AICTE plans to allot unique Enrollment numbers to every Post Graduate Diploma in Management (PGDM/PGPM/PGDBM, etc) student in every approved Indian business school and put them on its website in a bid to streamline MBA admissions. Think of it as a Unique Identification Number project for all MBA students in AICTE-approved b-schools of India. The move would end up curtailing a common type of admissions-related fraud rampant in Indian b-schools, until of course, new loopholes are uncovered.

As a way of regulating quality of education, the All Indian Council for Technical Education (AICTE) controls the number of approved PGDM seats in every complying b-school. But in the vast landscape of privately-controlled management institutions in India, it is a rampant practice to admit more students than the approved limit, thus fooling students into sub-standard educational institutions.

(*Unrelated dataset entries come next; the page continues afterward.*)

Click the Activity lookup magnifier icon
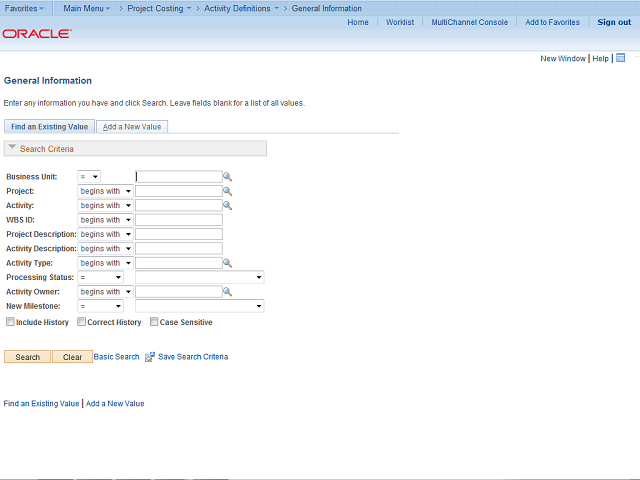 (x=228, y=206)
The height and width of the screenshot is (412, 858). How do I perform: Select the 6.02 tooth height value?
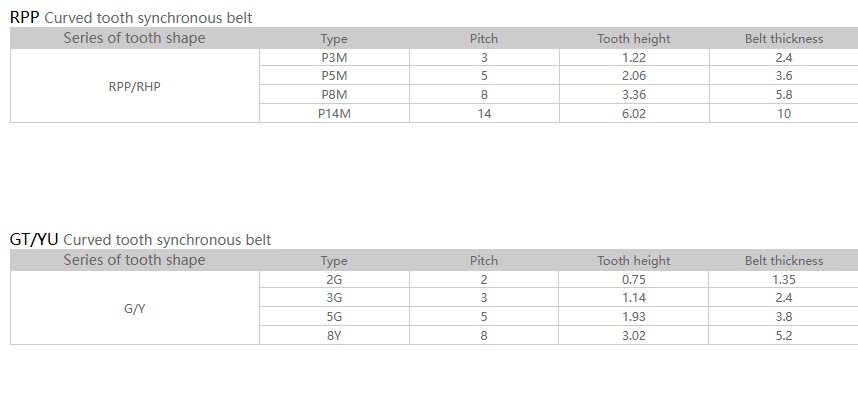click(634, 114)
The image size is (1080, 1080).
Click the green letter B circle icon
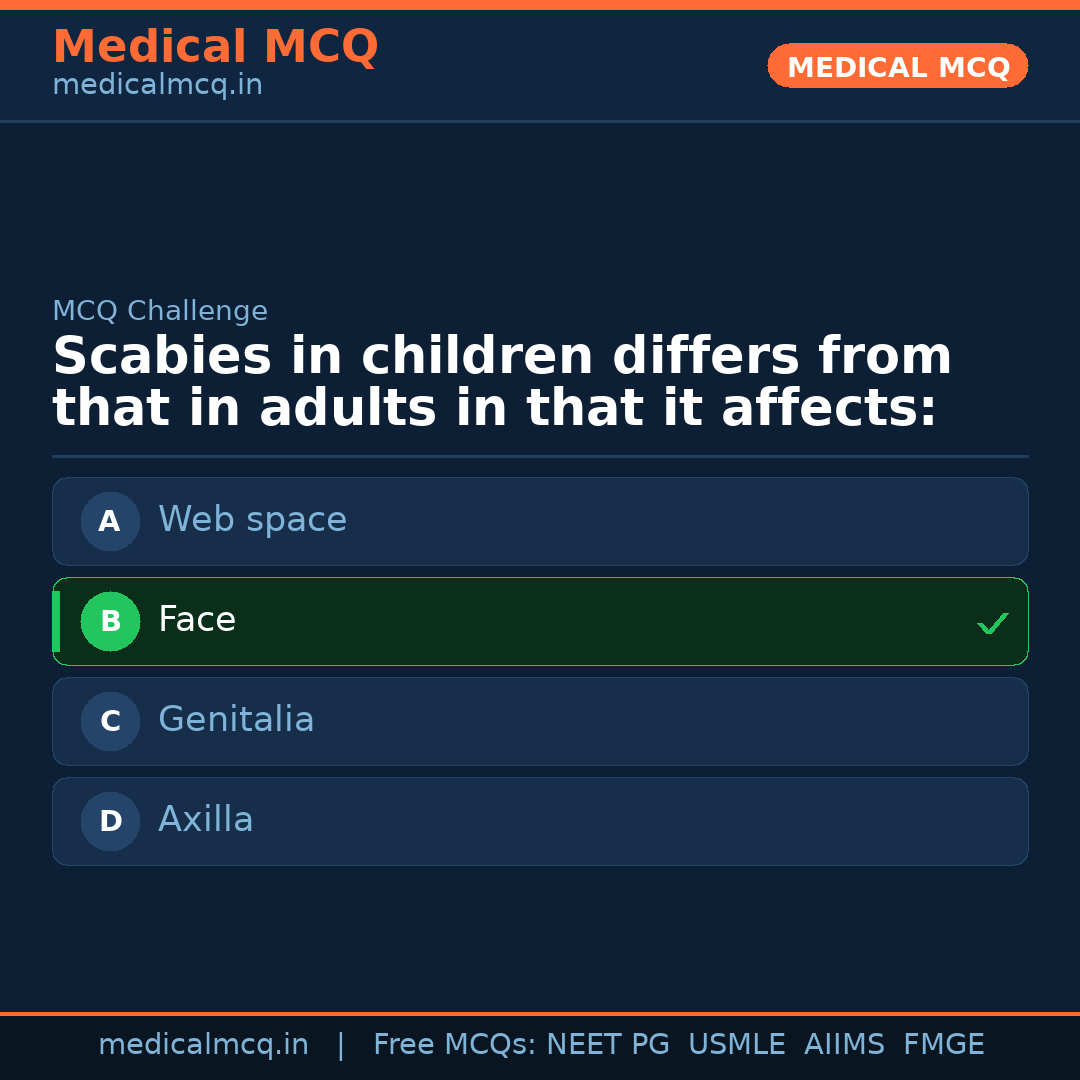tap(110, 621)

This is how the racket operates. Let’s say, a b-school has 60 seats approved by AICTE. Using that as a marketing-pitch, the b-school will admit many more than 60 students and accommodate them in batches that are named PGDM, but are affiliated to local universities or distance-education universities such as Sikkim Manipal University, Madurai Kamraj University, Yashvantrao Chavan University and so on. Often, the students in these batches will not come to know that they are not in the AICTE-approved batch until they receive their degree at the end of two years. Observe a few private b-schools in your city, and you’ll be shocked with how common this malpractice is.

How would AICTE’s enrollment numbers help? If you are a PGDM student and your name does not feature on the AICTE website under your b-school’s enrollment numbers, then you have clearly been fooled by your b-school. AICTE on its part will smell a rat whenever a b-school submits a list of students more than its approved limit. No b-school will of course, send such a list. But this move will put pressure on private b-schools to get their act together.

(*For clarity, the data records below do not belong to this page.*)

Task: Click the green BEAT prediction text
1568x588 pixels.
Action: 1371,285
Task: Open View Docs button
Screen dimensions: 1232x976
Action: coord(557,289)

Observe the AICTE notification below, especially the grey box at the bottom. While the idea is a smart one, it relies completely on the student’s initiative to verify the existence of his enrollment number in order to be an effective system. So if enough PGDM students across the thousands of AICTE approved b-schools in small towns and cities do not know about this initiative, they will never check for their name on the AICTE website and that will allow b-schools to continue their racket scot-free. I am hoping that very soon, AICTE will run large eye-catching advertisements in newspapers to inform PGDM students of their role in this initiative.

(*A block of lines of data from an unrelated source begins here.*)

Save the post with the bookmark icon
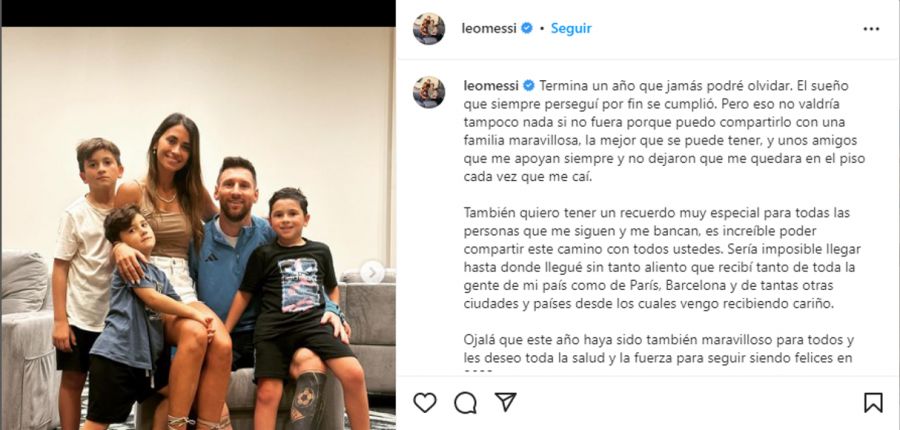The height and width of the screenshot is (430, 900). point(873,402)
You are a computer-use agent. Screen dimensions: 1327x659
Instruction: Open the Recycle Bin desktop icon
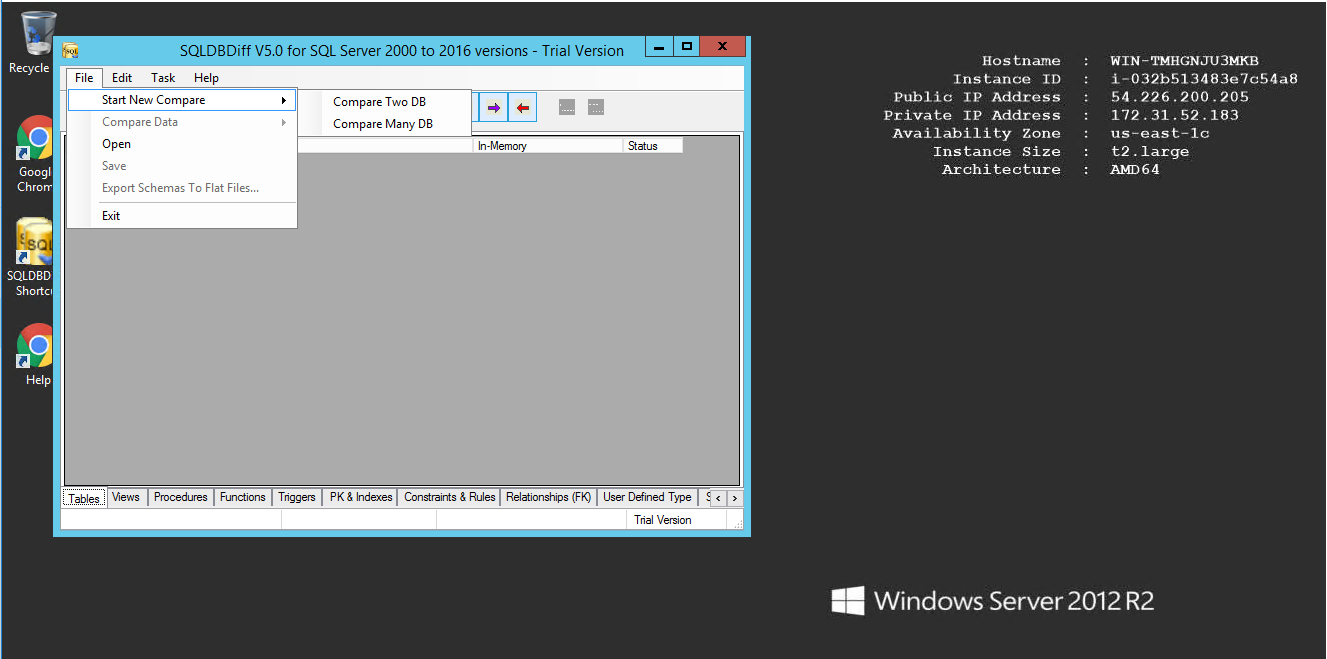click(36, 36)
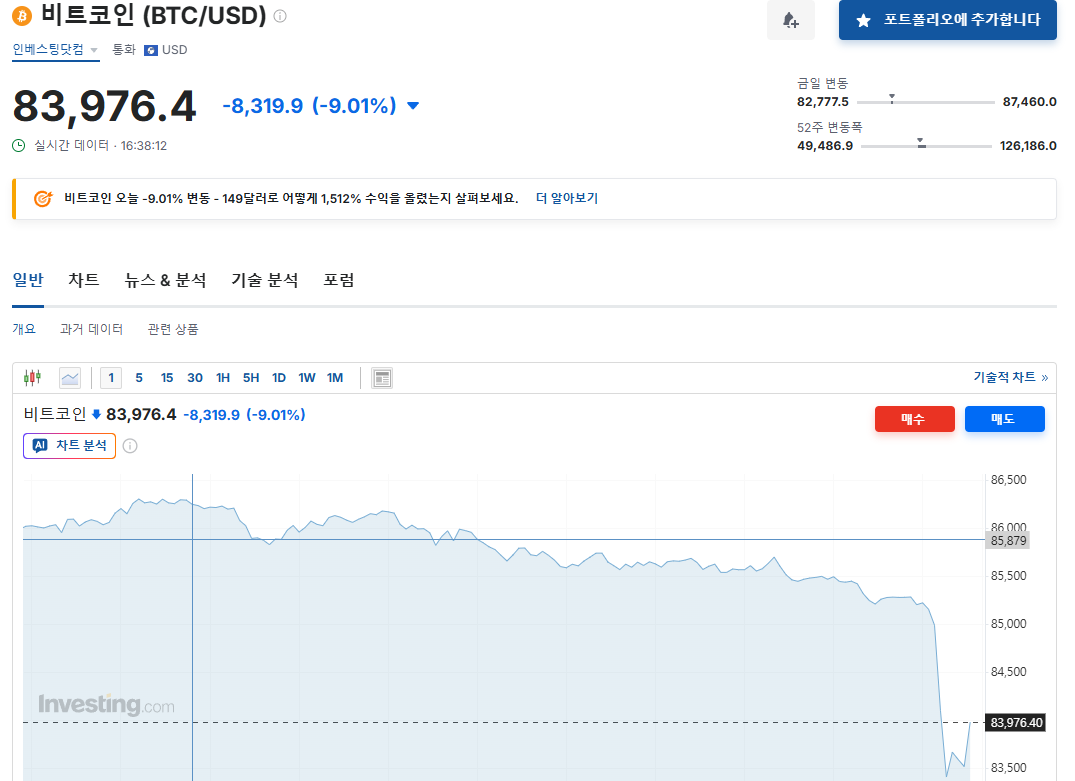Select the 1H timeframe
Viewport: 1075px width, 781px height.
[222, 377]
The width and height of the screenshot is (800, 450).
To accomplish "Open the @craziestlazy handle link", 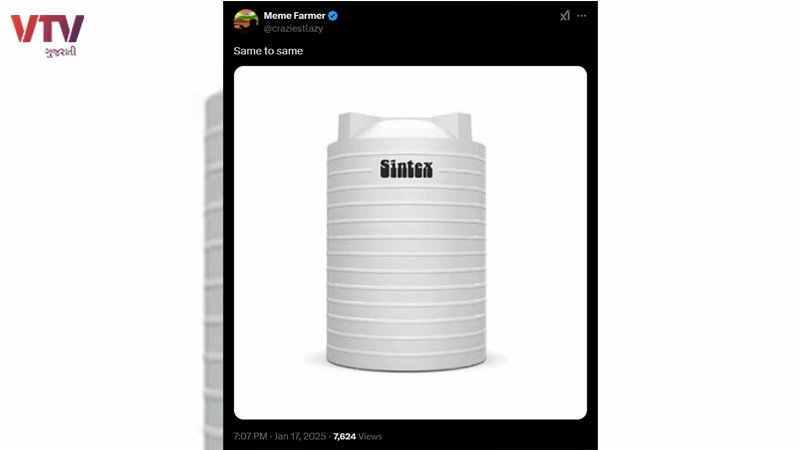I will (293, 29).
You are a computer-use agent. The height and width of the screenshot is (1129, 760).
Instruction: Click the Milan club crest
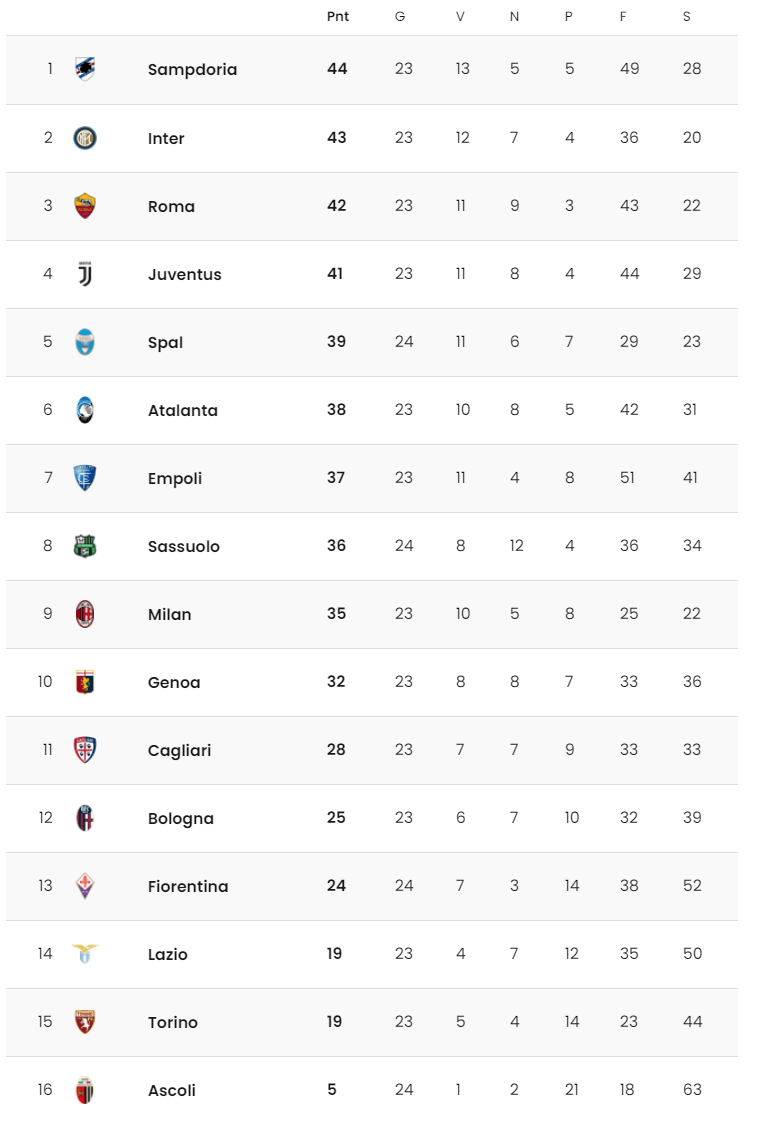85,614
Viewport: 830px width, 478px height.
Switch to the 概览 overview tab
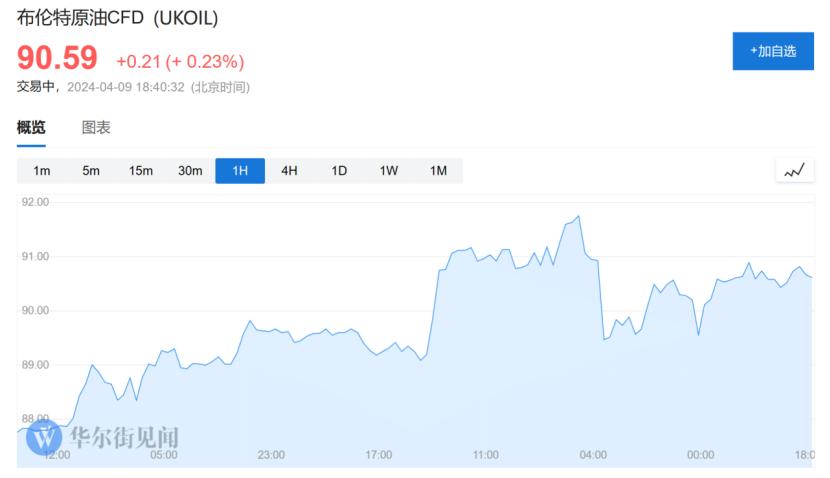(31, 128)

Added Later: The Director of a Private Business Institute in Bangalore, who does not wish to be named told us that this initiative was taken by AICTE last year too, however, in practice very few institutes sent the names of the students of their PGDM program to AICTE. After July’s cleanup of the corrupt AICTE top-brass and a more promising Human Resource Development Minister (Kapil Sibal) at the helm, we expect better results.